Abgeordnete - zur Ader gelassen

■ Monnerjahn und die Folgen, Metz hinter Glas und Jahnke mit dem Wort der Woche

Der Parlamentarismus in seiner Bremer Erscheinungsform ist derzeit krank, sagen sogar diejenigen, die ihn vertreten. Nicht gerade sterbenskrank, aber immerhin: Diese Woche erschienen sogar schon die Gesundheitsvorsorger vom BIPS in der Bürgerschaft, um den Bremer VolksvertreterInnen den Cholesterin-Spiegel zu messen. Die meisten Abgeordneten ließen brav zur Ader und durften sich dafür an gesunden Leckereien laben, kostenlos versteht sich.

Einsamer Spitzenreiter bei den Messungen war der SPD -Abgeordnete Rudolf Monnerjahn. Angebote des besorgten Grünen Martin Thomas, Monnerjahn ins Krankenhaus zu fahren, wurden aber von dessen Chef Claus Dittbrenner kategorisch abgelehnt. Dafür hat Dittbrenner in seiner Fraktion einen Beschluß durchgesetzt, dessen gesundheitspolitischer Weitblick sich erst noch erweisen muß. Weniger Rauchen und Kaffeetrinken ist die Folge, seit die Abgeordneten zu mehr Präsenz im Parlamentssaal aufgefordert sind. Bewegungsarmut und lebensgefährliche Langeweile sind die Kehrseite der Medaille.

Überlebt haben SchülerInnen, die zu Beobachtungen der Debatte über die Einführung des 10. Hauptschuljahres in die Bürgerschaft mußten. „Raus aus den Schulen, mehr Lebensnähe“ forderten die Abgeordneten als Rezept gegen Schulfrust. Einigen SchülerInnen entgingen die pädagogischen Rezepte leider. Sie waren eingenickt.

Dabei hatte Parlamentspräsident Dieter Klink extra noch „freien Vortrag“, gegen Langeweile verlangt. Es half nichts. Doch es wird nicht nur an der abgelesenen Rede der Umweltsenatorin Eva-Maria Lemke-Schulte gelegen haben, daß sich bei der Debatte über Abfallwirtschaft der Saal fast völlig leerte. Wer will schon Müll hören, wenn draußen vor dem Tore ein waschechter Revolutionär vor Volkesmassen eine Rede hält. Da hielt es selbst CDU-Chef Metz nicht mehr auf seinem Stuhle. Während draußen die Menge Daniel Ortega feierte, drückte er sich hinter den Parlamentsfenstern die Nase platt.

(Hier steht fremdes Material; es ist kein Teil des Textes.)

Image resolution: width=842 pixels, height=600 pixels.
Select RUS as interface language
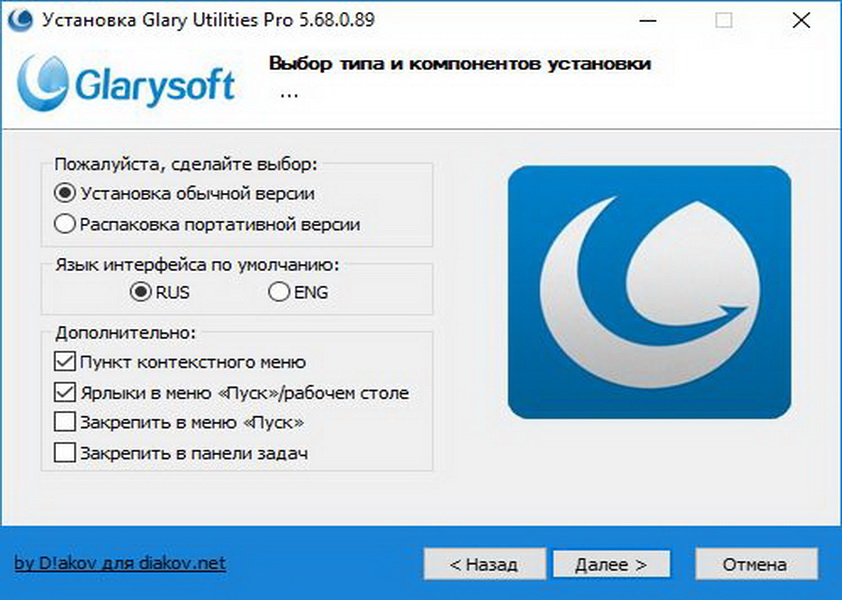(140, 293)
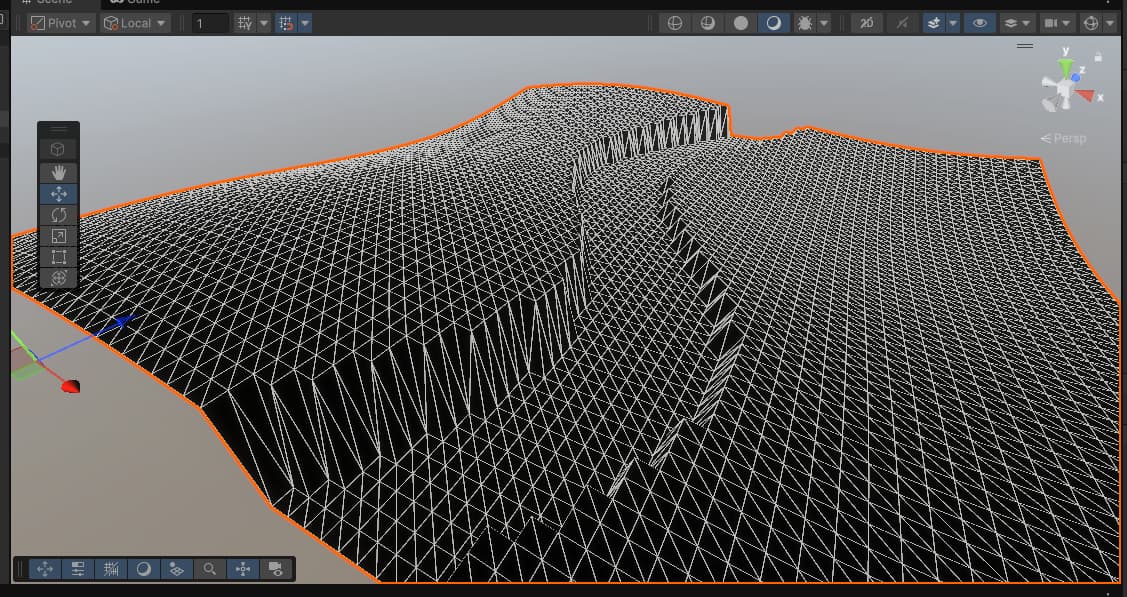The image size is (1127, 597).
Task: Select the Scale tool
Action: 57,236
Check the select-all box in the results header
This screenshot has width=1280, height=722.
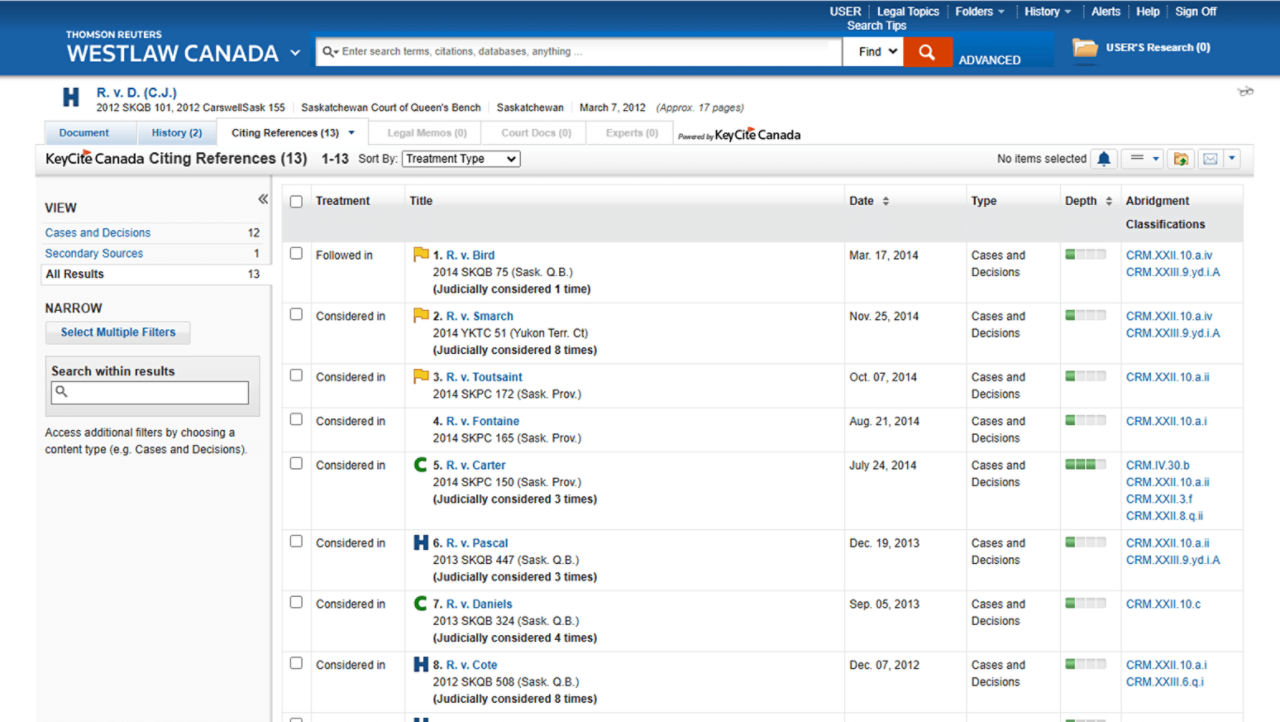tap(296, 200)
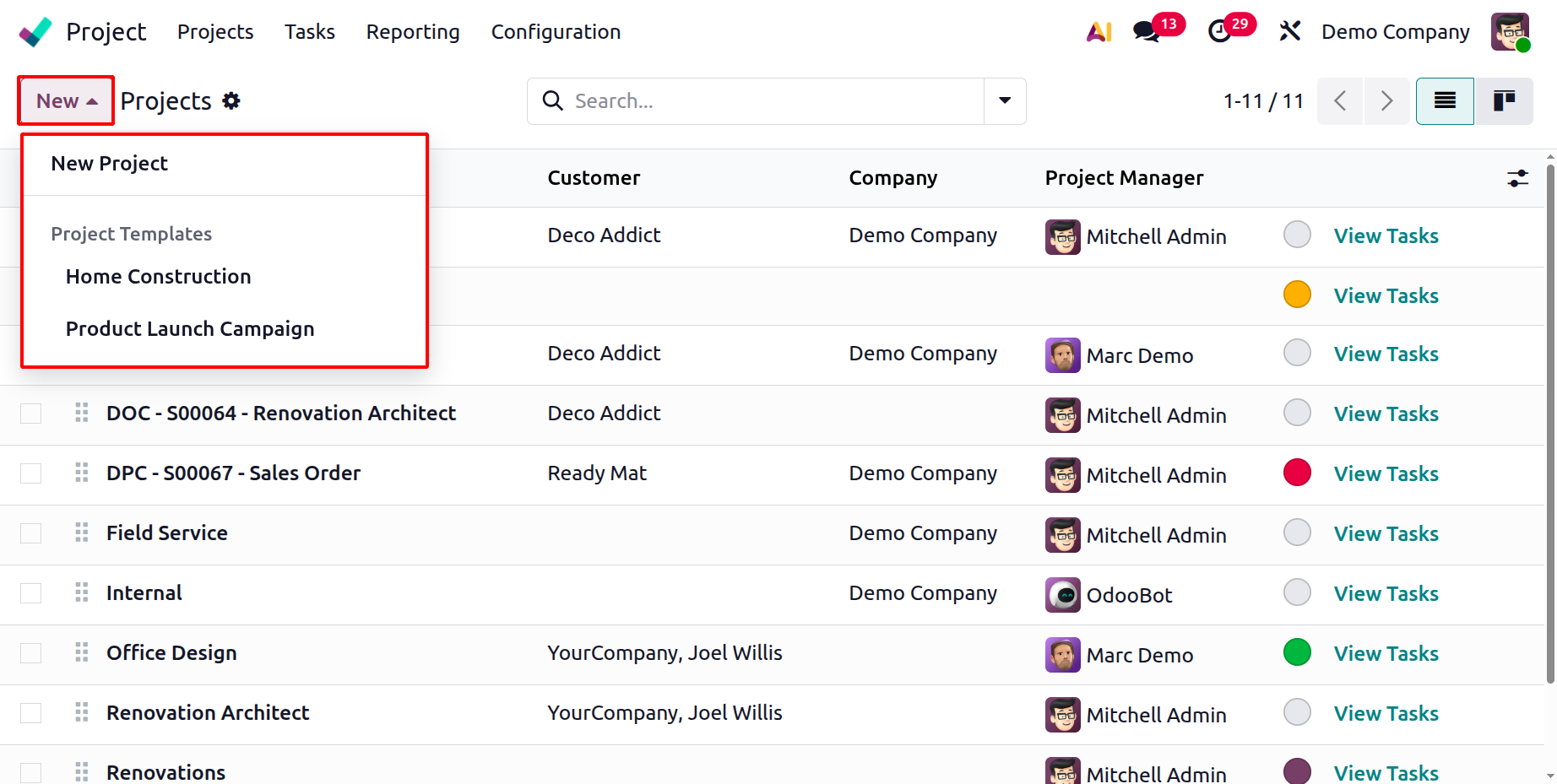Open the optional columns adjust icon
The height and width of the screenshot is (784, 1557).
click(x=1517, y=178)
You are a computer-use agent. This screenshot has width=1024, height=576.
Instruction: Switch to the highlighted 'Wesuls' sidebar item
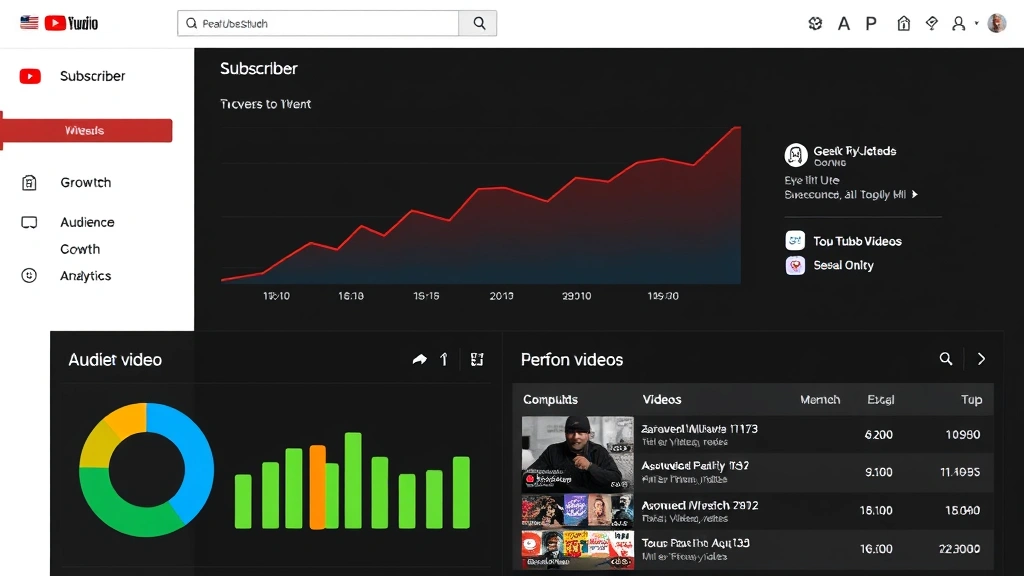[x=85, y=130]
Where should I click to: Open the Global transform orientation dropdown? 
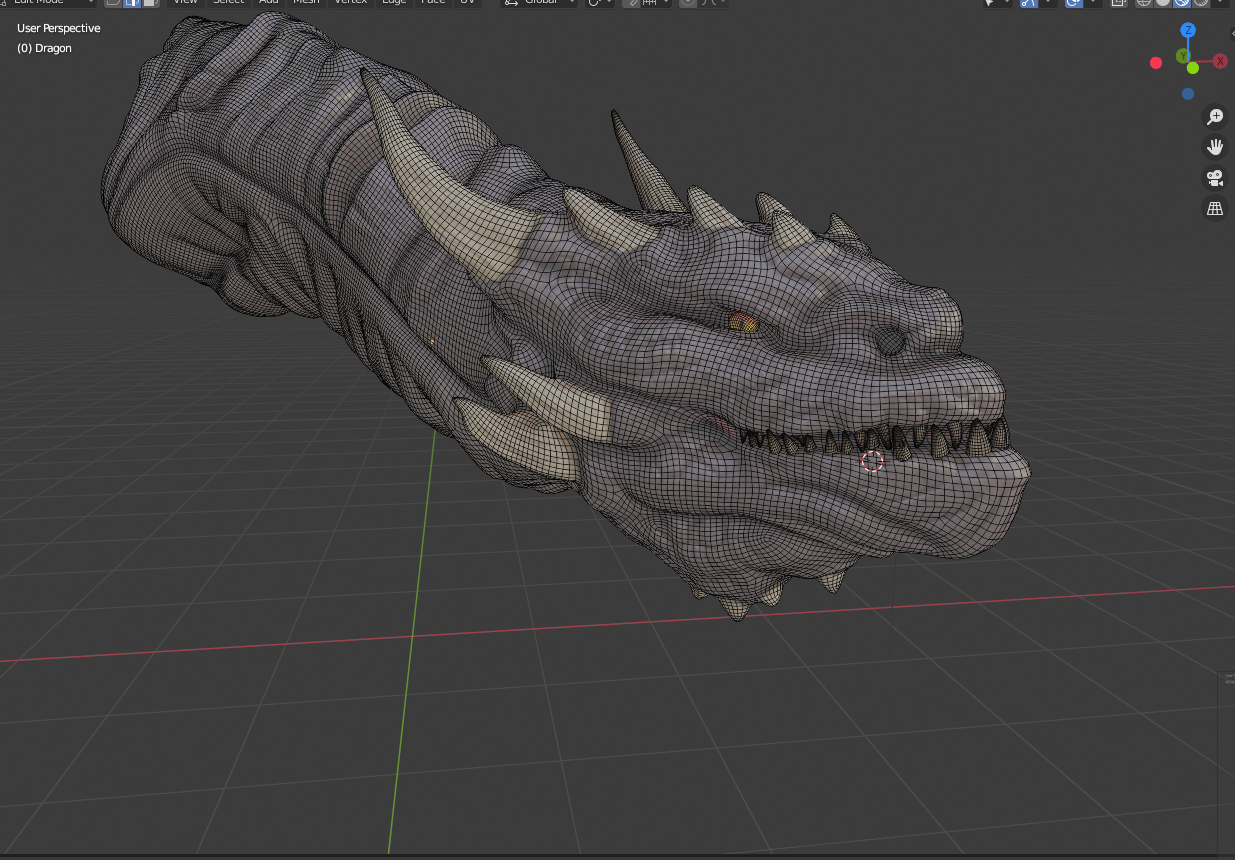(x=540, y=2)
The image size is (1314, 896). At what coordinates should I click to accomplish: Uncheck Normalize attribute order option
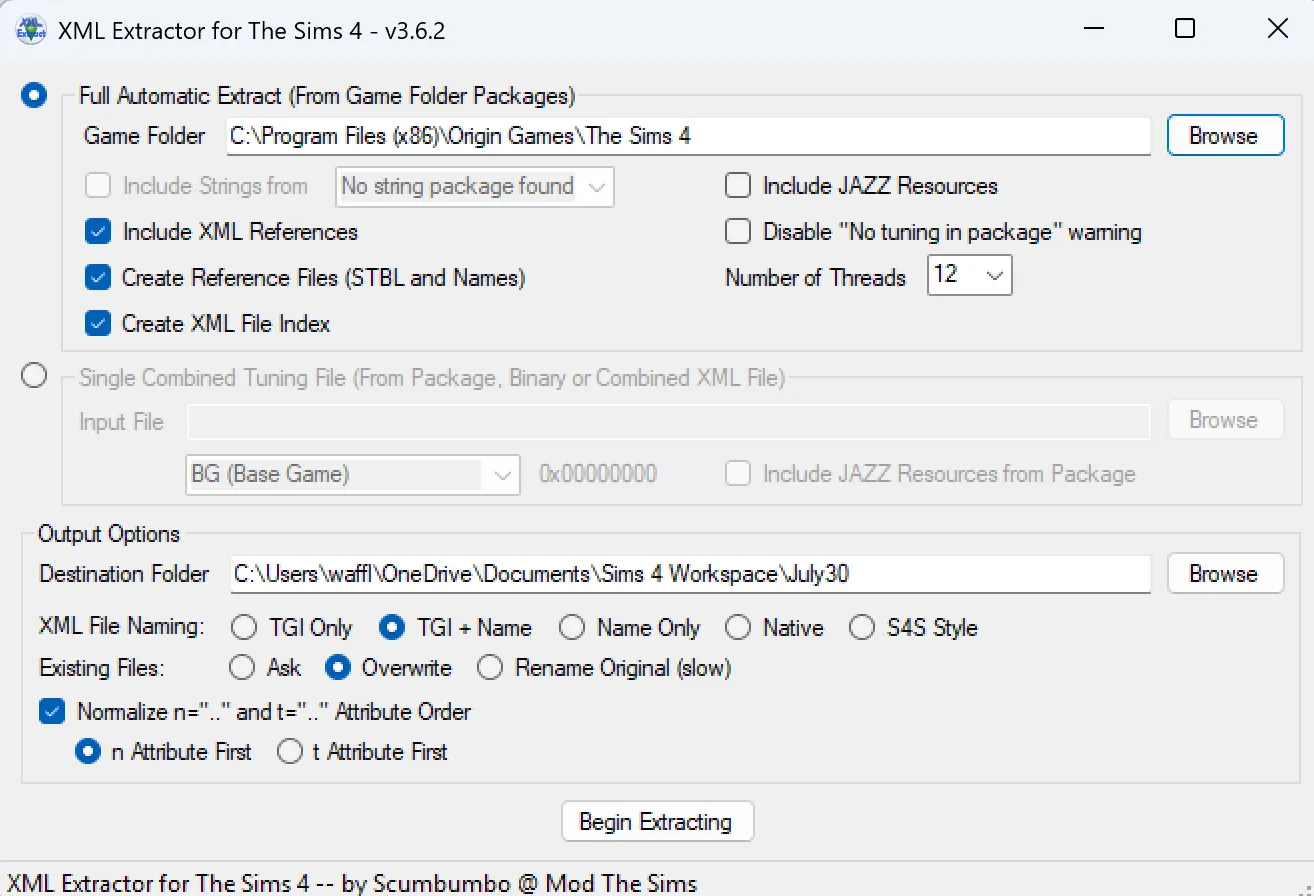pyautogui.click(x=52, y=711)
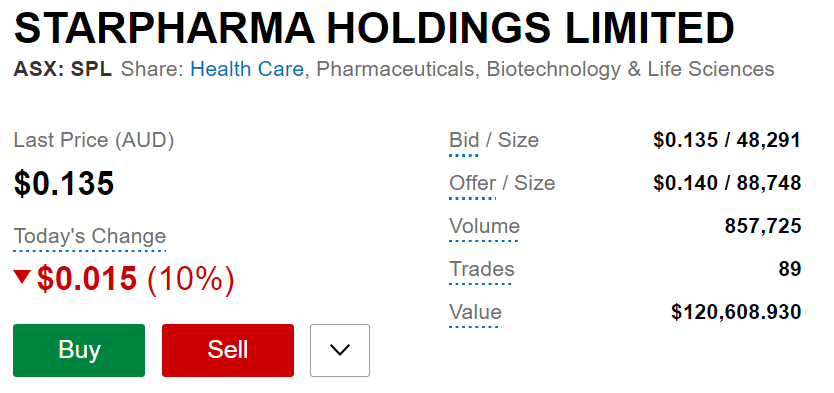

Apropos Ortega: 2.000 Demonstranten seien da gewesen, schrieb der Weser-Kurier und FDP-Fraktionschef Claus Jäger ist sauer. Niemals sagt er. Zweitausend ist, wenn der Marktplatz voll ist, und das ist wenn Genscher kommt. Punkt.

Die goldene Zitrone für das wahrste Wort der Woche aber gebührt diesmal eindeutig der Grünen Volksvertreterin Irmgard Jahnke: „Die Pressereihen haben sich gelichtet“, meinte die Verkehrsexpertin der Grünen und versprach, sich deshalb kurzzufassen. Hatten wir schon immer geahnt, daß die Damen und Herren Parlamentarier aus keinem anderen Grunde diskutieren, als ihren Namen ab und an in der Zeitung zu finden. Was hiermit geschehen ist.